La band attacca subito con l’opener dell’ultimo Eternal (ormai vecchio di 4 anni), Year Zero, e mostra immediatamente di essere affiatata e carica al punto giusto. Il nuovo chitarrista Makro sembra essersi integrato alla perfezione nel gruppo ed il bassista Masmiseim è sempre la solita molla sulla sinistra del palco, non sta fermo un secondo e nonostante ciò non sbaglia nulla.

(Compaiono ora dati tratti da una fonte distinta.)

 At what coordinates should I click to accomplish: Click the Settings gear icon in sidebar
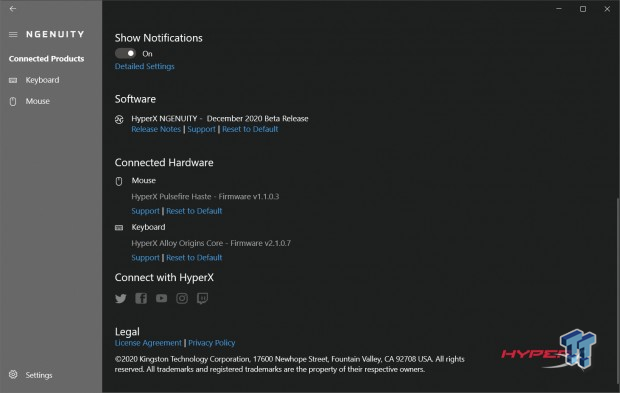tap(13, 374)
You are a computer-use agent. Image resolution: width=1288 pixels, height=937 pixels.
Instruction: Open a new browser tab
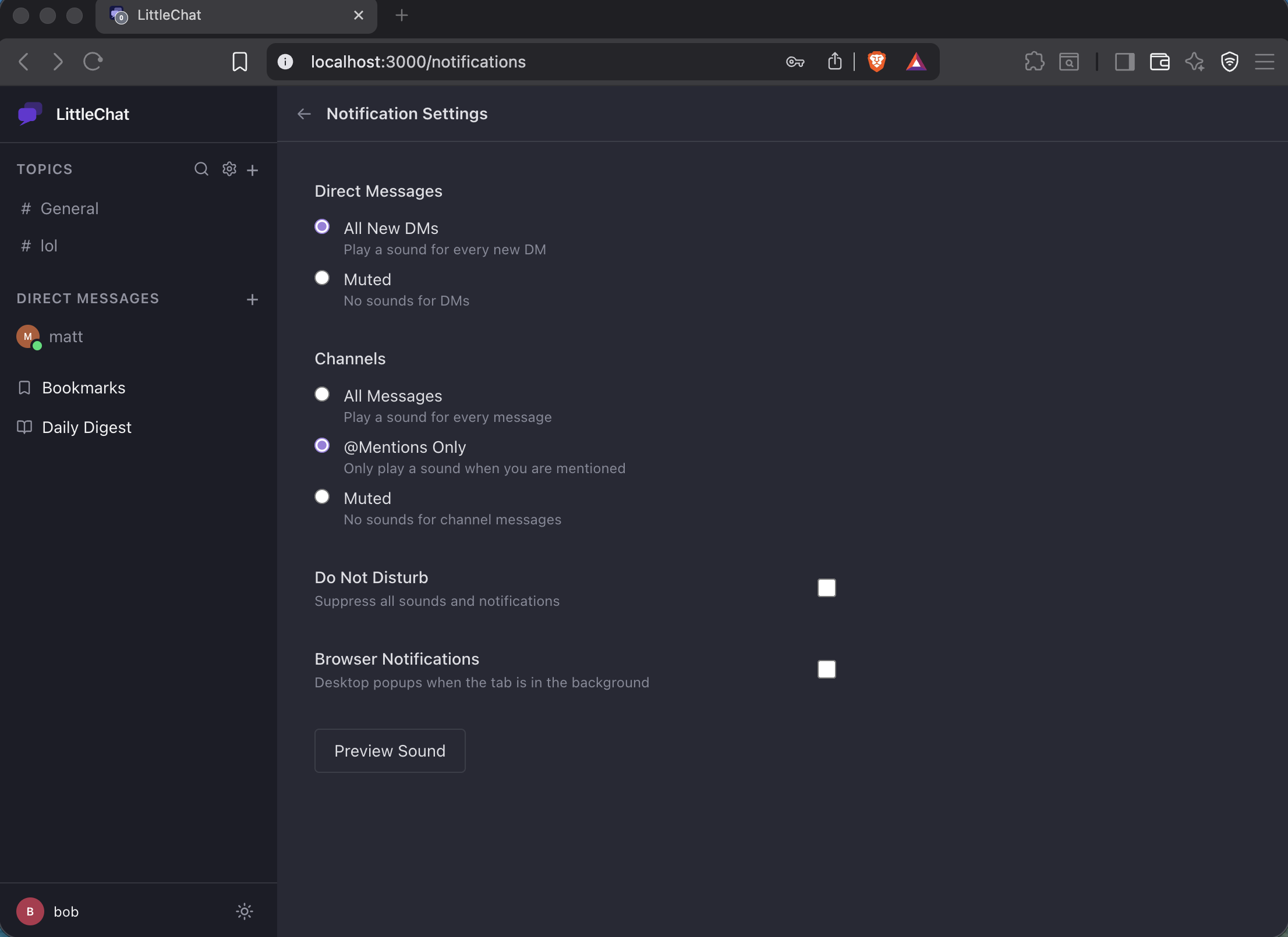[x=401, y=15]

A seguire vengono proposti quasi per intero i due ultimi dischi della band, l’acclamatissimo Passage e, appunto, Eternal, con solo qualche breve excursus nel passato “black” dei Samael: tra i pezzi riusciti meglio sicuramente The Cross, Jupiterian Vibe e la terremotante Rain. Vorph canta col suo solito timbro sporco e malvagio, ma molto espressivo, e riesce a tenere in pugno il pubblico accorso per la sua band anche standosene seduto su uno sgabello; tuttavia la sensazione è che comunque vorrebbe esprimersi in tutt’altre condizioni, come ad un certo punto accenna anche esplicitamente.

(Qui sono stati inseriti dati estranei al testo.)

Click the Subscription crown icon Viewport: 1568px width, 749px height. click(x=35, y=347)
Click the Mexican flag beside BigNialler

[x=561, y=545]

Canzoni come Liquid Soul Dimension, Infra Galaxia (con effetti luce suggestivi, sembrava di “vedere” le atmosfere evocate dal pezzo) e The ones who came before colpiscono nel segno, accompagnandoci tra visioni apocalittiche e fantascientifiche, tra violenza e pura atmosfera; non sempre poi il messaggio comunicato dalla band è negativo, e lo dimostra ad esempio la bellissima Together, cantata in coro dal pubblico.

  

In sostanza un concerto che ripaga in gran parte l’attesa dei Samael-fans dal lontano 1997, quando il gruppo aveva supportato i Moonspell di “Wolfheart” in una data milanese risultando però penalizzati da una serie incredibile di problemi tecnici agli strumenti elettronici e destando quindi un’impressione abbastanza negativa in chi non li conosceva precedentemente; qui il gruppo ha potuto invece disporre di tutti i mezzi necessari all’ottima riuscita del concerto e ha saputo sfruttare benissimo l’occasione, nonostante la sfortuna che sembra comunque perseguitare la band nelle sue tournèe. Complimenti quindi davvero a tutti, speriamo di non dover aspettare altri 6 anni per un loro concerto in Italia!